Sunday, August 22, 2010

Profesionalitas Dokter Telah Dikomersialisasi

Media Monitoring, Analysis and Tracking, Information System Consultant, Software-Web Develoment and Maintenance,Computer Network Supply and Installation, Purchasing Service

Cakrajiya Ciptana (CCi)

http://www.cc-indonesia.com




ARTICLE CLIPPINGS

Media : megapolitan.kompas.com

Date : Thursday, March 18, 2010

Url : http://megapolitan.kompas.com/...

Tone : Negative



Bambang Widjojanto, kuasa Hukum AB Sutanto, pasien Rumah Sakit Siloam International Karawaci yang mengaku mengalami malpraktik, menduga telah terjadi komersialisasi pada tindakan profesional dokter yang menangani operasi kliennya. "Pasien sudah bayar mahal, tetapi tidak ada jaminan," ujar Bambang di Jakarta, Kamis (18/3/2010). Selain itu, menurut dia, tindakan yang dilakukan dr Eka Julianta dan pihak RS Siloam ditenggarai melanggar Undang-Undang. "Tindakan yang dilakukan dokter Eka yang tidak menangani AB pada saat operasi, dan malah melimpahkan kepada dokter Julius July, tanpa informasi terlebih dahulu jelas tindakan yang melanggar UU Pasal 51 #and# 79 tahun 2004 tentang Praktik Kedokteran dan UU Keterbukaan Informasi Publik," ujar Bambang Sedangkan AB Sutanto menyatakan, terjadi pembengkakan biaya yang harus dikeluarkan, tanpa ada informasi rinci mengenai untuk apa saja biaya tersebut digunakan dalam tindakan medis. "Awalnya biaya untuk suntik Rp7 juta, namun pihak RS menghubungi putri saya dan memberitahukan total biaya yang harus dibayar bertambah menjadi Rp 100 juta," ujar AB Sutanto.
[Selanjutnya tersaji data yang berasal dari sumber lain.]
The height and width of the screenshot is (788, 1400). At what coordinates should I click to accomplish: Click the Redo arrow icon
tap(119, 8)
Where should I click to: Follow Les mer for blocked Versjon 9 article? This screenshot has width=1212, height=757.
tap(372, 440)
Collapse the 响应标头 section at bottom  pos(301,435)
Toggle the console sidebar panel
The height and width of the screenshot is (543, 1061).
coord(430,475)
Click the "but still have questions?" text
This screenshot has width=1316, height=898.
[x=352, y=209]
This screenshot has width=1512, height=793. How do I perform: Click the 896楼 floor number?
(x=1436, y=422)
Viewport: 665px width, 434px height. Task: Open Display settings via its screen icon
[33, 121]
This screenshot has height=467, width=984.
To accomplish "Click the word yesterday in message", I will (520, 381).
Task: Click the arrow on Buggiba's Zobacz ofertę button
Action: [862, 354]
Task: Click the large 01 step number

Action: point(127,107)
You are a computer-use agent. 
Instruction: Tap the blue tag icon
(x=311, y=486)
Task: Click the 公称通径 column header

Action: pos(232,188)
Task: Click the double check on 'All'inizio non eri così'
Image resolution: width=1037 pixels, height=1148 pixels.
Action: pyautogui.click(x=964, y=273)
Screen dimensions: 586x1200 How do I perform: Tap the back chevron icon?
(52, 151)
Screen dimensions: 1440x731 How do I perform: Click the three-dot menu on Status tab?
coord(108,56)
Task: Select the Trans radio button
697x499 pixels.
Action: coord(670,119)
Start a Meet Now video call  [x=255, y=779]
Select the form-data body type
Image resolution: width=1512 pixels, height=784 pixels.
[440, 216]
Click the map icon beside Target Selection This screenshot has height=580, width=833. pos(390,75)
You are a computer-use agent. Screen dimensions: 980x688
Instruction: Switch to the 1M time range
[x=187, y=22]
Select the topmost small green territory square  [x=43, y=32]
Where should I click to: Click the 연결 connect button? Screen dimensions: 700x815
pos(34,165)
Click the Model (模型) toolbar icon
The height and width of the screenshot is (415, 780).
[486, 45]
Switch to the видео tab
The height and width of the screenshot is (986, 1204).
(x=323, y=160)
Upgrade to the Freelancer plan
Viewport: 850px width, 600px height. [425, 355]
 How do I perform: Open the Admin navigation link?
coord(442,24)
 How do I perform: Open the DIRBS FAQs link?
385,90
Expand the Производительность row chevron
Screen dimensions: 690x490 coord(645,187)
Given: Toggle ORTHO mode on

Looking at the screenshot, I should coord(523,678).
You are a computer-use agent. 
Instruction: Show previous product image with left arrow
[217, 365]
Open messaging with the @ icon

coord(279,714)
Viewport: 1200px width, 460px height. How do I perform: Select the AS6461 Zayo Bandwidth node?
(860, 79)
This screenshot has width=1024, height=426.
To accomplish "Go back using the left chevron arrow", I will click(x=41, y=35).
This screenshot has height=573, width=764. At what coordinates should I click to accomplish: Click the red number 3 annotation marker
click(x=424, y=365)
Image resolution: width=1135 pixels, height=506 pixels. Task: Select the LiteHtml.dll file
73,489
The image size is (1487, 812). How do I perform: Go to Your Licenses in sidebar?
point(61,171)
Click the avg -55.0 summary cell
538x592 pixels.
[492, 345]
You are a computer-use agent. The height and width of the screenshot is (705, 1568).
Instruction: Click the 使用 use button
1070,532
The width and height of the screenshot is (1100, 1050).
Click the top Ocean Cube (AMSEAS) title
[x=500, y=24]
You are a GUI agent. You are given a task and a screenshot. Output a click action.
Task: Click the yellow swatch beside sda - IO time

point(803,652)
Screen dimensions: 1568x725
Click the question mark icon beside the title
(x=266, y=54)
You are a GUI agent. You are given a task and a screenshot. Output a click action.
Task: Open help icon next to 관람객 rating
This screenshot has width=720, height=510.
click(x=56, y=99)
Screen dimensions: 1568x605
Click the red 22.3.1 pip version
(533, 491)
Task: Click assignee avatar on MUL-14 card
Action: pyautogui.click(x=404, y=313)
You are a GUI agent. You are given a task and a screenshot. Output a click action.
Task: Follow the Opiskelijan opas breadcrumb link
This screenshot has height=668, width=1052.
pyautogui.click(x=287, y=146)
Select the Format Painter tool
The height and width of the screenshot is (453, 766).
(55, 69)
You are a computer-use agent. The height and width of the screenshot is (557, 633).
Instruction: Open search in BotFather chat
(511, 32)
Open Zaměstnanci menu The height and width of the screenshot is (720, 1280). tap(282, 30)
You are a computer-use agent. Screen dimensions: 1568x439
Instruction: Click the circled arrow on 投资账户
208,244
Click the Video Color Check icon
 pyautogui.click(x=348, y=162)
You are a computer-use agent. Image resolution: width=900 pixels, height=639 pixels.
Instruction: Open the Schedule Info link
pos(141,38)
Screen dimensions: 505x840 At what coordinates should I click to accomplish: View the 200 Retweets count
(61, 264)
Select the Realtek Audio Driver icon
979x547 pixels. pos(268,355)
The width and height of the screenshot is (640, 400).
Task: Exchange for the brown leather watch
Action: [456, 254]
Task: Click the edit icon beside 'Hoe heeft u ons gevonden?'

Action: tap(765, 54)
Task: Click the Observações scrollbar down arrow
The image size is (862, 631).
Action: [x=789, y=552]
Bambang Widjojanto menilai, AB Sutanto telah banyak mengalami perlakuan yang tidak adil dari pihak RS dan dokter yang menanganinya. Maka dari itu, saat ini AB Sutanto telah melakukan usaha-usaha hukum secara non-formal, yakni melaporkan indikasi malpraktik ke Majelis Kehormatan Disiplin Kedokteran Indonesia atau MKDKI. Namun, sampai saat ini, menurut Bambang, pihak MKDKI tidak memberikan perlindungan yang sewajarnya pada AB. "MKDI lambat dalam memproses pengaduan yang AB berikan. Pengaduan itu telah diberikan pada April 2008, dan sampai sekarang pihak MKDKI masih memprosesnya karena alasan kekurangan SDM," jelas Bambang. MKDI adalah lembaga otonom dari Konsil Kedokteran Indonesia atau KKI yang berwenang menentukan ada tidaknya kesalahan yang dilakukan dokter dan dokter gigi dalam penerapan disiplin ilmu kedokteran dan kedokteran gigi, dan menetapkan sanksi disiplin. "MKDKI merupakan lembaga negara, seharusnya memberikan pelayanan kepada masyarakat secara baik. MKDKI tidak mencerminkan usaha perlindungan kepada pasien, sebagaimana tugasnya. Hal ini semakin mengindikasikan adanya komersialisme pada kerja profesional dokter," kata Bambang.